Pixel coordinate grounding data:
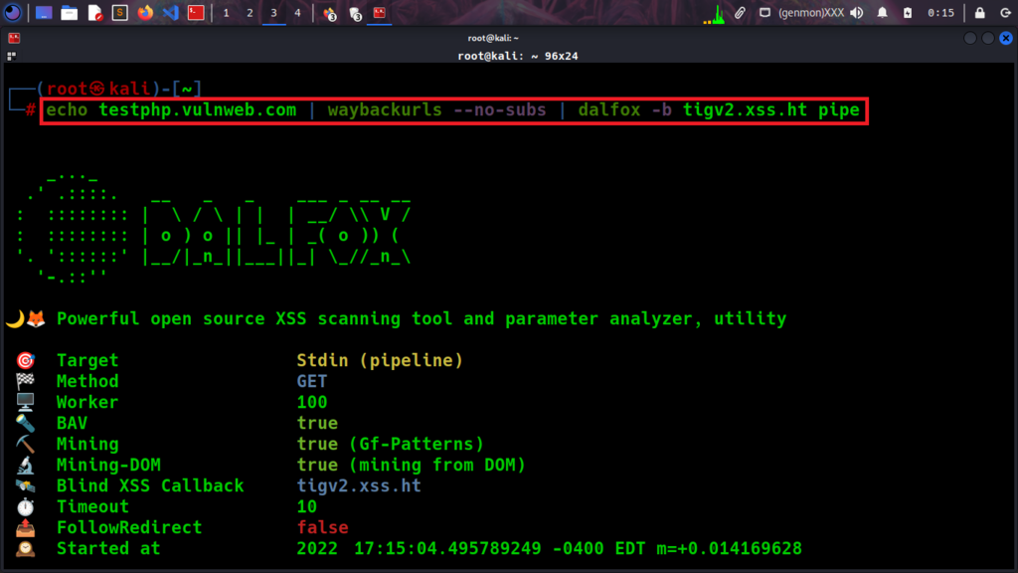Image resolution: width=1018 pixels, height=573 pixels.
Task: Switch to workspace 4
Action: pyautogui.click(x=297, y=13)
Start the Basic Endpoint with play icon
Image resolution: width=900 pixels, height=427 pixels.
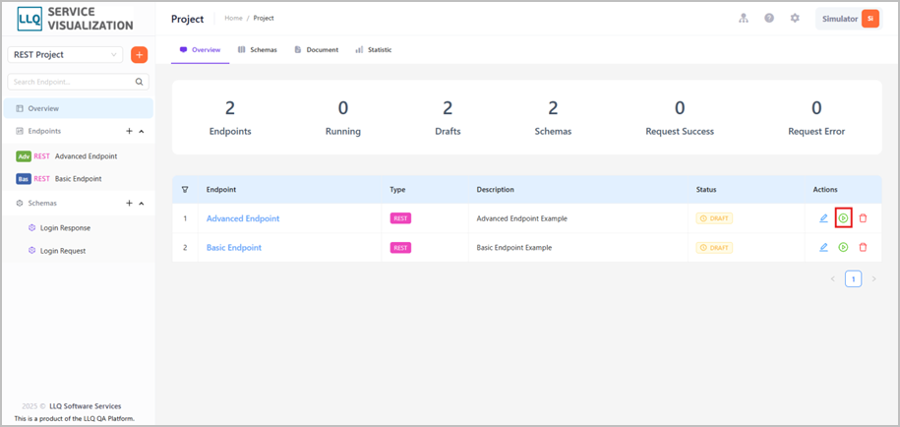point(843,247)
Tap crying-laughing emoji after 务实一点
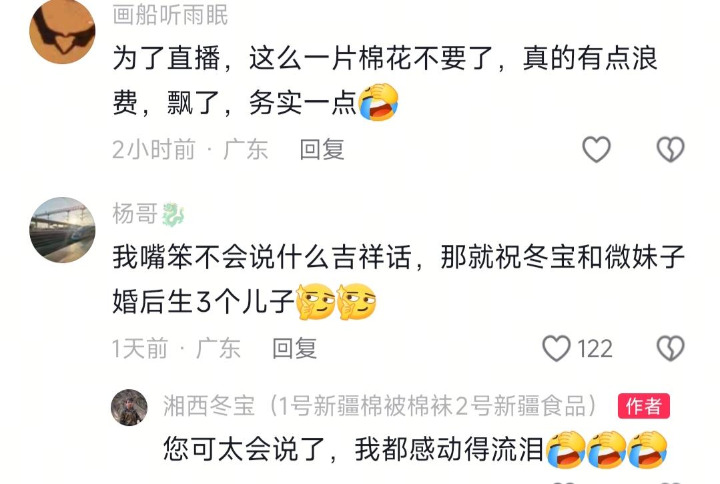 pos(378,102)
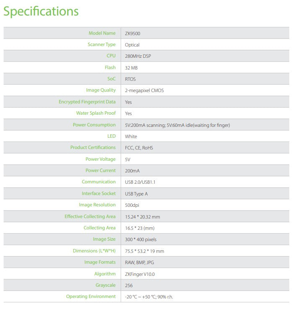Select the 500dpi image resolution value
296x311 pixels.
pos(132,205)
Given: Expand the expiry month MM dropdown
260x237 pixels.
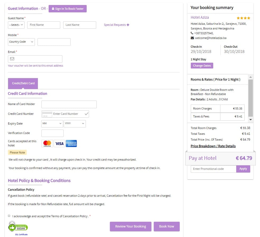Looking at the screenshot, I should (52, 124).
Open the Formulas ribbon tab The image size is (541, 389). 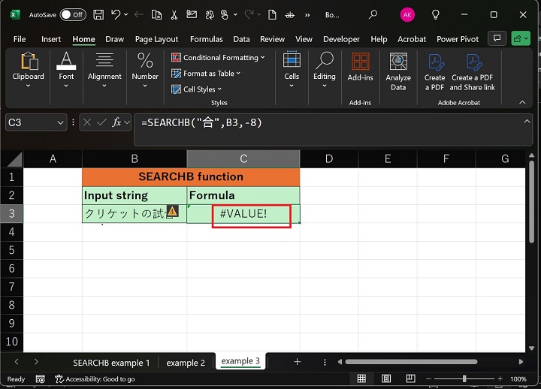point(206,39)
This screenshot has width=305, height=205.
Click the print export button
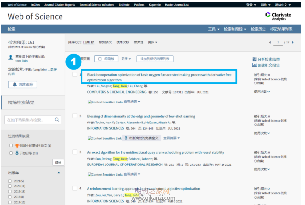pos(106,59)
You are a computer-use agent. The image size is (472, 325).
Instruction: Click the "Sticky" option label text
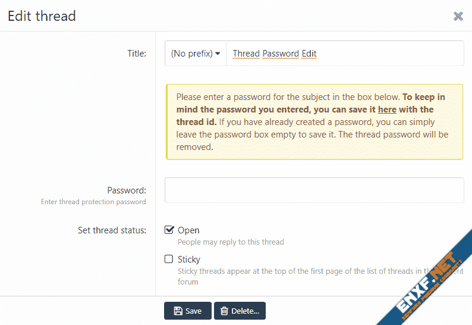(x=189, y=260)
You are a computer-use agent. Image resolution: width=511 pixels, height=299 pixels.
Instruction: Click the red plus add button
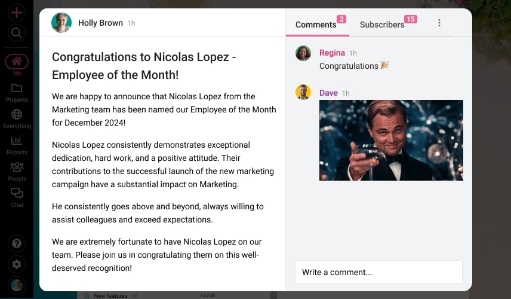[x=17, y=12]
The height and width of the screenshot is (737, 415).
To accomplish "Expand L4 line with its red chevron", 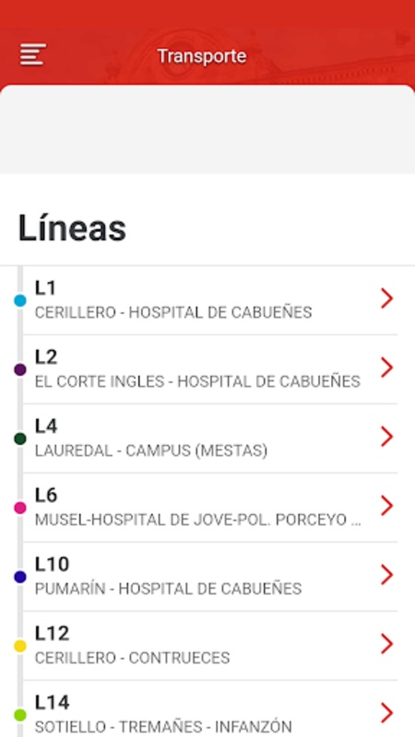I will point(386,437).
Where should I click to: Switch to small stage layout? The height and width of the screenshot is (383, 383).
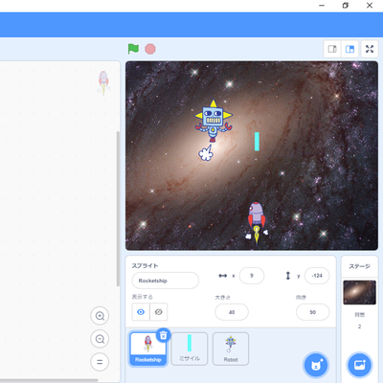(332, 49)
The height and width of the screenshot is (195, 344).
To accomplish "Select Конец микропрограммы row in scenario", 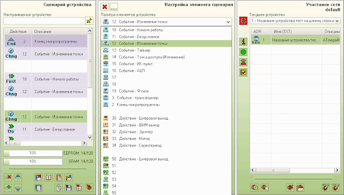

WHAT THE TASK REQUIRES -
Every line of the entries that includes "computer" must be copied into the answer.

EXERCISE RESULT -
You are a computer-use agent. The image size is (472, 325).
You are a computer-use agent. Image resolution: width=511 pixels, height=299 pixels.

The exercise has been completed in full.